Stephane Bortzmeyer wrote:
> On Fri, Jan 15, 2016 at 11:31:09AM +0500,
>  Tariq Saraj <[email protected]> wrote 
>  a message of 80 lines which said:
> 
> > Unfortunately plaintext is known,
> 
> As I said, it is not. You can sometimes *guess* some of the questions
> and answers (it is safe to assume that the user's machine will query
> google-analytics.com at least from time to time), it does not give you
> the full plaintext (query ID, for instance). And, as Shane explained
> (you should have read it), modern crypto is not vulnerable to
> "known-plaintext attacks".

Not just modern crypto, apparently (if you believe Wikipedia), there was
at least one electro-mechanical encryption machine that was "considered
secure against known plaintext attack", at least by its vendor:

    https://en.wikipedia.org/wiki/KL-7

    In 1952, the machine was introduced by AFSA's successor, the U.S.
    National Security Agency, in the US Army, Navy and Air Force.
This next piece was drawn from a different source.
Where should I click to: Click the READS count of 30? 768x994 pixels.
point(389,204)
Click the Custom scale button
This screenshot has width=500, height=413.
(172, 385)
In the
    early 1960s, the AFSAM-7 was renamed TSEC/KL-7, following the new
    standard crypto nomenclature. It was the most widely used crypto
    machine in the US armed forces until the mid-1960s and was the first
    machine capable of supporting large networks that was considered
    secure against known plaintext attack. The KL-7 was also used by
    several NATO countries until 1983.